■ Problem
Restate each entry exactly, without pictures.

(Records excerpted from a collection)
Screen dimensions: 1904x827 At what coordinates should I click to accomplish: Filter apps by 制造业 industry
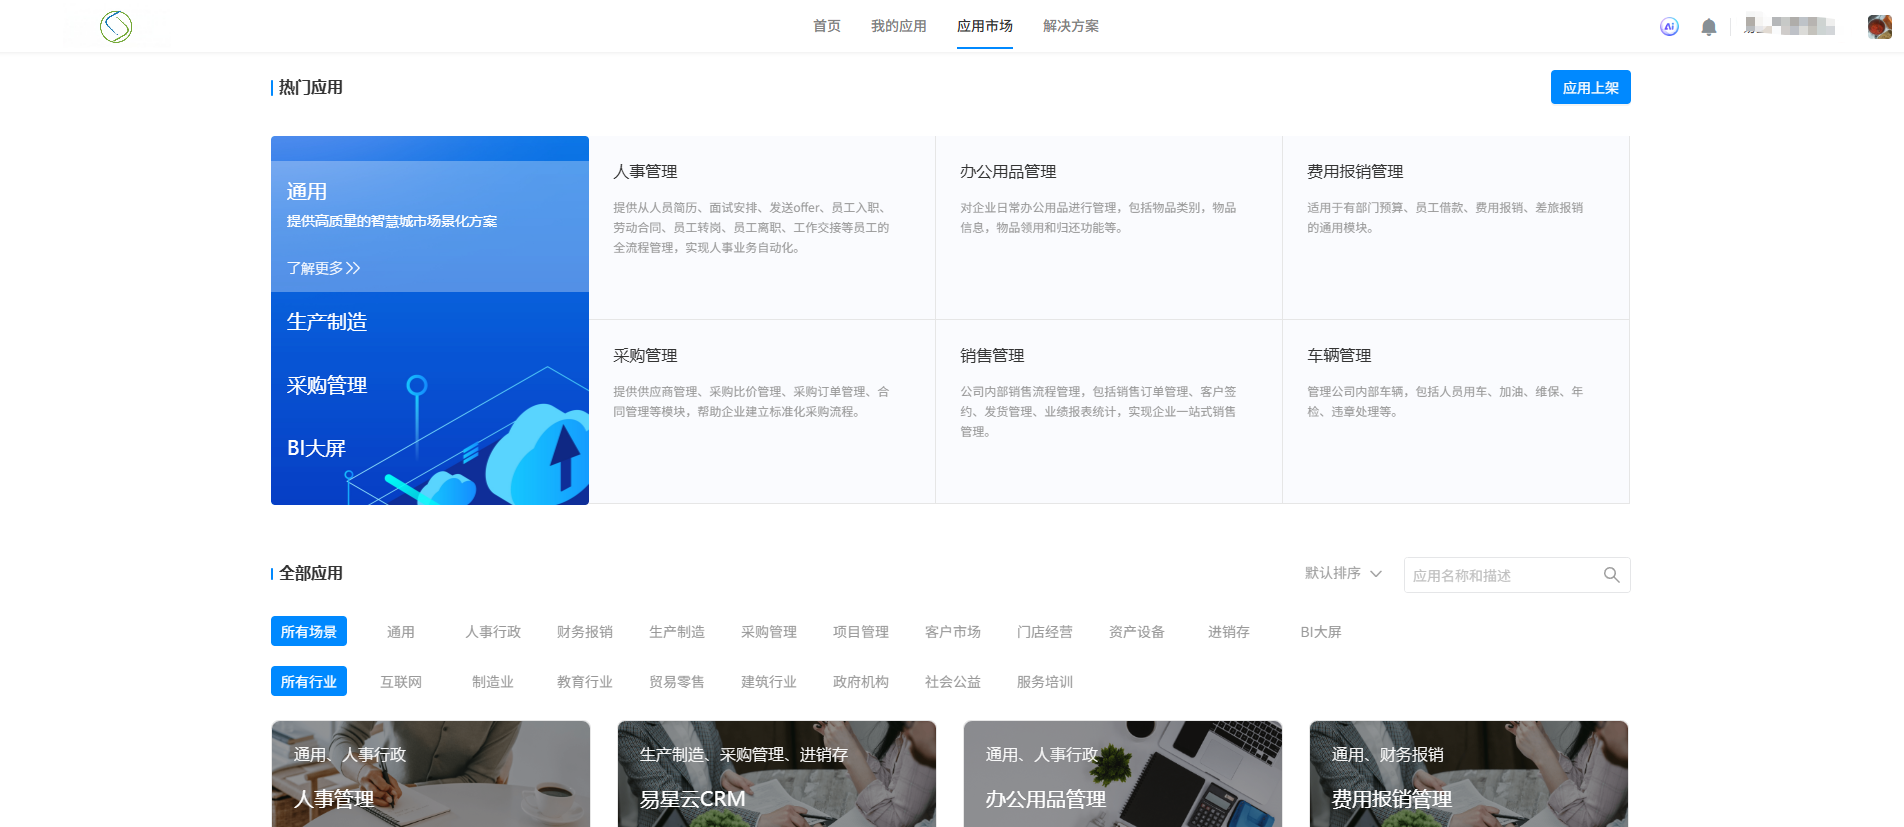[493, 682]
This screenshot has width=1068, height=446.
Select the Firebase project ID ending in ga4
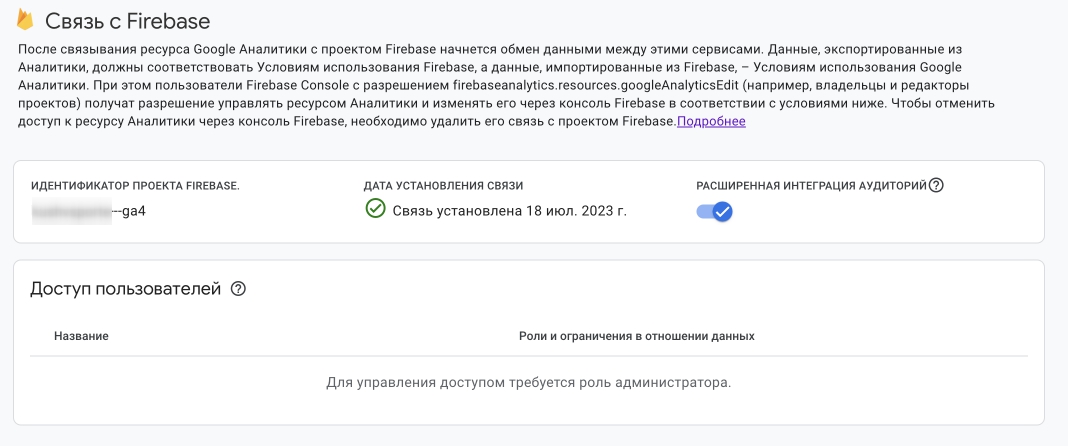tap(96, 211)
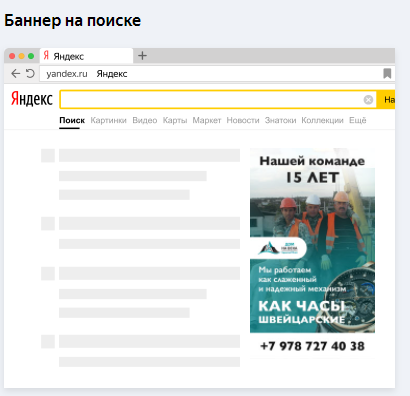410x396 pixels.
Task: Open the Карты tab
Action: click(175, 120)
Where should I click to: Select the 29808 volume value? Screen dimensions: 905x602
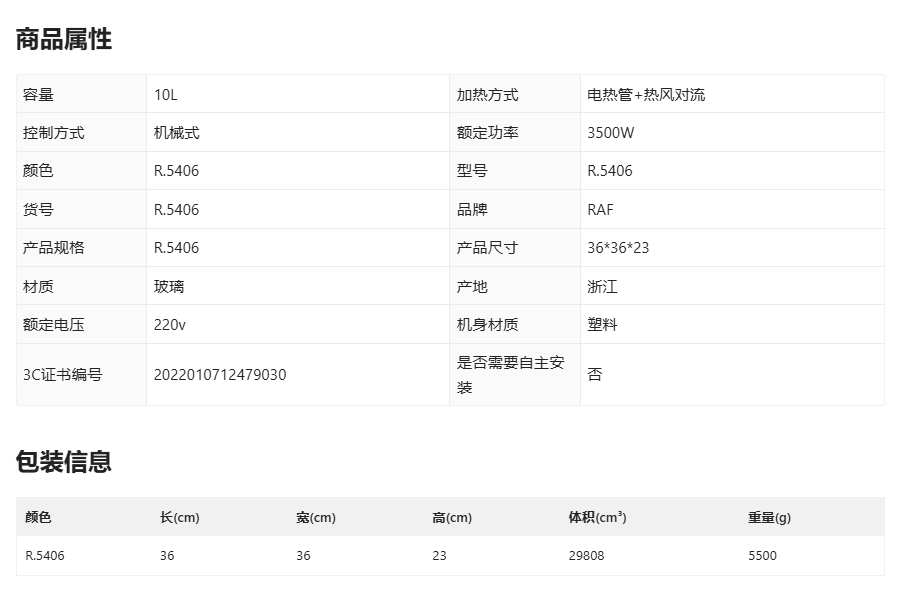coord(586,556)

■ Reply
Screen dimensions: 1904x827 At what coordinates should I click to accomplish: Filter apps by 制造业 industry
[493, 682]
This screenshot has width=1068, height=446.
Select the Firebase project ID ending in ga4
tap(96, 211)
410x396 pixels.
Task: Open the Карты tab
Action: click(175, 120)
Where should I click to: Select the 29808 volume value? Screen dimensions: 905x602
coord(586,556)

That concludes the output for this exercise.